> PROBLEM TO WORK ON: Reproduce all of the following material word for word, line by line.

> DATASET EXTRACT:

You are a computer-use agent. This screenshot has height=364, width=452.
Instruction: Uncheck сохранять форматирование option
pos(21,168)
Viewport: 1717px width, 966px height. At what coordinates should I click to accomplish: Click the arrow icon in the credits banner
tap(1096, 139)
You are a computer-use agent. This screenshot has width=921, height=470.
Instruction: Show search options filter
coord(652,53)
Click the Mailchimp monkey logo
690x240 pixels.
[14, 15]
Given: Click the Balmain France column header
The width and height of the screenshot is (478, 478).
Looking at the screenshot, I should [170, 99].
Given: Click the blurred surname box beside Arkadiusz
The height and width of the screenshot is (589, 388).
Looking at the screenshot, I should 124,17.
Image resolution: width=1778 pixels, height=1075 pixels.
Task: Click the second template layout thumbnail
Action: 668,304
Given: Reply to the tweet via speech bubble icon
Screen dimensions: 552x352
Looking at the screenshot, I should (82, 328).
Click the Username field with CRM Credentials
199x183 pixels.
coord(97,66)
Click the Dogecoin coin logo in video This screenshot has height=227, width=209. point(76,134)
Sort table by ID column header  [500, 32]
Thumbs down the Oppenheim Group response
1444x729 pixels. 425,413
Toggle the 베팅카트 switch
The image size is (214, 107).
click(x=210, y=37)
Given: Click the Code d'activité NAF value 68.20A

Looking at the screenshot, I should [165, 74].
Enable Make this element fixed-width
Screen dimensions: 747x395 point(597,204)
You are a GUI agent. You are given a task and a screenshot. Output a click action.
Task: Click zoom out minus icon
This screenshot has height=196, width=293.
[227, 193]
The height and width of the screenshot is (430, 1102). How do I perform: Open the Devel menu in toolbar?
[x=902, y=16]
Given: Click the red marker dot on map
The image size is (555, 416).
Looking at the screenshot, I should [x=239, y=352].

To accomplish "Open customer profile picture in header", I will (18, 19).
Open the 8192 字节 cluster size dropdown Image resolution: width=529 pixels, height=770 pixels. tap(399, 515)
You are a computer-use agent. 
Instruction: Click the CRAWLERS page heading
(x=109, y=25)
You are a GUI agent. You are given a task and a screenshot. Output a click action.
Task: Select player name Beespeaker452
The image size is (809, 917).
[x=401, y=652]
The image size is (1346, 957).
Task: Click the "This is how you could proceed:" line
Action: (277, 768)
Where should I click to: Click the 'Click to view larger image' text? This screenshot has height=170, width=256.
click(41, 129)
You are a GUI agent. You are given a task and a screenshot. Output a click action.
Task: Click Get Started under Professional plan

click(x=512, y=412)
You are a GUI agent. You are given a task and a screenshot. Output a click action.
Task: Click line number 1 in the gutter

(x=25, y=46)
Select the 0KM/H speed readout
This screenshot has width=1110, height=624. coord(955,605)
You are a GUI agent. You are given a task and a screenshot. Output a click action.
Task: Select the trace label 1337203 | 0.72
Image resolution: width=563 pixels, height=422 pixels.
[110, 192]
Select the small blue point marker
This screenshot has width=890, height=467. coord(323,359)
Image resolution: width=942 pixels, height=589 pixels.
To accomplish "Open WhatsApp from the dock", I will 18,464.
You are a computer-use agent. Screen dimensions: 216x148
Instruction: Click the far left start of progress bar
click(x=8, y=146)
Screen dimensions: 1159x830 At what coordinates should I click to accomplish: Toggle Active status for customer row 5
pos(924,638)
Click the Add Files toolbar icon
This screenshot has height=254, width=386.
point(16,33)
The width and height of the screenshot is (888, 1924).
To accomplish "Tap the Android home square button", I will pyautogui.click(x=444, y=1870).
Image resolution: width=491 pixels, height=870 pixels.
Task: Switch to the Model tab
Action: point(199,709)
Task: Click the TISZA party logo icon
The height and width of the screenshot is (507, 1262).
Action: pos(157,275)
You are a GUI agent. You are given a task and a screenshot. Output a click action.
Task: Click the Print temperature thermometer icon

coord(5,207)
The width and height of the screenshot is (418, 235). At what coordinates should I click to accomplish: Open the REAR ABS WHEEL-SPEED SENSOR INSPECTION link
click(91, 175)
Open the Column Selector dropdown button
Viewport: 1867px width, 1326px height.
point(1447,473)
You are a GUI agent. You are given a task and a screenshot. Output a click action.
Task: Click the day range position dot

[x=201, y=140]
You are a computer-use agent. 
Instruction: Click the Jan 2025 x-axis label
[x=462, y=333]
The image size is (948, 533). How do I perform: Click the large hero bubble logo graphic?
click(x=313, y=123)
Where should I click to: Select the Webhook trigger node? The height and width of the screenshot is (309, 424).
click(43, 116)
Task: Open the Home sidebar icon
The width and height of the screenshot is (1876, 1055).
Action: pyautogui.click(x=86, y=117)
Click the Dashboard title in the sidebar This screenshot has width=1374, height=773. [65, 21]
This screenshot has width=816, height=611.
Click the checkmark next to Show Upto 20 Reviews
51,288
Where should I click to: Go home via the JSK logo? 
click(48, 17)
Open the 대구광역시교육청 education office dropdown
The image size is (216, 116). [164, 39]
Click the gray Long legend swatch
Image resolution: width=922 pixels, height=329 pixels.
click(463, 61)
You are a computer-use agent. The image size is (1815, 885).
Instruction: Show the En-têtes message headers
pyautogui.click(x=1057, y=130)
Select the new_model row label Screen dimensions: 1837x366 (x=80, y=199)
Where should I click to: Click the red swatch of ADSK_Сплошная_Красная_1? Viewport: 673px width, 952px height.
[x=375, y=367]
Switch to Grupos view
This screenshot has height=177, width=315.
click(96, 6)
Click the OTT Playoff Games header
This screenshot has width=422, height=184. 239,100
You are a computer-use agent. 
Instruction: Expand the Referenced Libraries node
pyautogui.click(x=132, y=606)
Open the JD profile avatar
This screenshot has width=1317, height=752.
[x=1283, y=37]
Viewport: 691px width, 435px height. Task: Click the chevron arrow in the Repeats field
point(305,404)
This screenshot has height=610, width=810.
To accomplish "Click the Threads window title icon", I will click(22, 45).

> RESPONSE:
You are a computer-use agent. This screenshot has height=364, width=452.
Instruction: Uncheck сохранять форматирование option
pos(21,168)
Viewport: 1717px width, 966px height. At what coordinates should I click to accomplish: Click the arrow icon in the credits banner
tap(1096, 139)
You are a computer-use agent. This screenshot has width=921, height=470.
Instruction: Show search options filter
coord(652,53)
Click the Mailchimp monkey logo
690x240 pixels.
[14, 15]
Given: Click the Balmain France column header
The width and height of the screenshot is (478, 478).
Looking at the screenshot, I should [170, 99].
Given: Click the blurred surname box beside Arkadiusz
The height and width of the screenshot is (589, 388).
Looking at the screenshot, I should 124,17.
Image resolution: width=1778 pixels, height=1075 pixels.
Task: Click the second template layout thumbnail
Action: 668,304
Given: Reply to the tweet via speech bubble icon
Screen dimensions: 552x352
Looking at the screenshot, I should (82, 328).
Click the Username field with CRM Credentials
199x183 pixels.
coord(97,66)
Click the Dogecoin coin logo in video This screenshot has height=227, width=209. point(76,134)
Sort table by ID column header  [500, 32]
Thumbs down the Oppenheim Group response
1444x729 pixels. 425,413
Toggle the 베팅카트 switch
The image size is (214, 107).
click(x=210, y=37)
Given: Click the Code d'activité NAF value 68.20A

Looking at the screenshot, I should [165, 74].
Enable Make this element fixed-width
Screen dimensions: 747x395 point(597,204)
You are a GUI agent. You are given a task and a screenshot. Output a click action.
Task: Click zoom out minus icon
This screenshot has height=196, width=293.
[227, 193]
The height and width of the screenshot is (430, 1102). How do I perform: Open the Devel menu in toolbar?
[x=902, y=16]
Given: Click the red marker dot on map
The image size is (555, 416).
Looking at the screenshot, I should [x=239, y=352].

To accomplish "Open customer profile picture in header", I will (18, 19).
Open the 8192 字节 cluster size dropdown Image resolution: width=529 pixels, height=770 pixels. tap(399, 515)
You are a computer-use agent. 
Instruction: Click the CRAWLERS page heading
(x=109, y=25)
You are a GUI agent. You are given a task and a screenshot. Output a click action.
Task: Select player name Beespeaker452
The image size is (809, 917).
[x=401, y=652]
The image size is (1346, 957).
Task: Click the "This is how you could proceed:" line
Action: (277, 768)
Where should I click to: Click the 'Click to view larger image' text? This screenshot has height=170, width=256.
click(41, 129)
You are a GUI agent. You are given a task and a screenshot. Output a click action.
Task: Click Get Started under Professional plan

click(x=512, y=412)
You are a GUI agent. You are given a task and a screenshot. Output a click action.
Task: Click line number 1 in the gutter

(x=25, y=46)
Select the 0KM/H speed readout
This screenshot has width=1110, height=624. coord(955,605)
You are a GUI agent. You are given a task and a screenshot. Output a click action.
Task: Select the trace label 1337203 | 0.72
Image resolution: width=563 pixels, height=422 pixels.
[110, 192]
Select the small blue point marker
This screenshot has width=890, height=467. coord(323,359)
Image resolution: width=942 pixels, height=589 pixels.
To accomplish "Open WhatsApp from the dock", I will 18,464.
You are a computer-use agent. Screen dimensions: 216x148
Instruction: Click the far left start of progress bar
click(x=8, y=146)
Screen dimensions: 1159x830 At what coordinates should I click to accomplish: Toggle Active status for customer row 5
pos(924,638)
Click the Add Files toolbar icon
This screenshot has height=254, width=386.
point(16,33)
The width and height of the screenshot is (888, 1924).
To accomplish "Tap the Android home square button", I will pyautogui.click(x=444, y=1870).
Image resolution: width=491 pixels, height=870 pixels.
Task: Switch to the Model tab
Action: point(199,709)
Task: Click the TISZA party logo icon
The height and width of the screenshot is (507, 1262).
Action: pos(157,275)
You are a GUI agent. You are given a task and a screenshot. Output a click action.
Task: Click the Print temperature thermometer icon

coord(5,207)
The width and height of the screenshot is (418, 235). At what coordinates should I click to accomplish: Open the REAR ABS WHEEL-SPEED SENSOR INSPECTION link
click(91, 175)
Open the Column Selector dropdown button
Viewport: 1867px width, 1326px height.
point(1447,473)
You are a GUI agent. You are given a task and a screenshot. Output a click action.
Task: Click the day range position dot

[x=201, y=140]
You are a computer-use agent. 
Instruction: Click the Jan 2025 x-axis label
[x=462, y=333]
The image size is (948, 533). How do I perform: Click the large hero bubble logo graphic?
click(x=313, y=123)
Where should I click to: Select the Webhook trigger node? The height and width of the screenshot is (309, 424).
click(43, 116)
Task: Open the Home sidebar icon
The width and height of the screenshot is (1876, 1055).
Action: pyautogui.click(x=86, y=117)
Click the Dashboard title in the sidebar This screenshot has width=1374, height=773. [65, 21]
This screenshot has width=816, height=611.
Click the checkmark next to Show Upto 20 Reviews
51,288
Where should I click to: Go home via the JSK logo? 
click(48, 17)
Open the 대구광역시교육청 education office dropdown
The image size is (216, 116). [164, 39]
Click the gray Long legend swatch
Image resolution: width=922 pixels, height=329 pixels.
click(463, 61)
You are a computer-use agent. The image size is (1815, 885).
Instruction: Show the En-têtes message headers
pyautogui.click(x=1057, y=130)
Select the new_model row label Screen dimensions: 1837x366 (x=80, y=199)
Where should I click to: Click the red swatch of ADSK_Сплошная_Красная_1? Viewport: 673px width, 952px height.
[x=375, y=367]
Switch to Grupos view
This screenshot has height=177, width=315.
click(96, 6)
Click the OTT Playoff Games header
This screenshot has width=422, height=184. 239,100
You are a computer-use agent. 
Instruction: Expand the Referenced Libraries node
pyautogui.click(x=132, y=606)
Open the JD profile avatar
This screenshot has width=1317, height=752.
[x=1283, y=37]
Viewport: 691px width, 435px height. Task: Click the chevron arrow in the Repeats field
point(305,404)
This screenshot has height=610, width=810.
To accomplish "Click the Threads window title icon", I will click(22, 45).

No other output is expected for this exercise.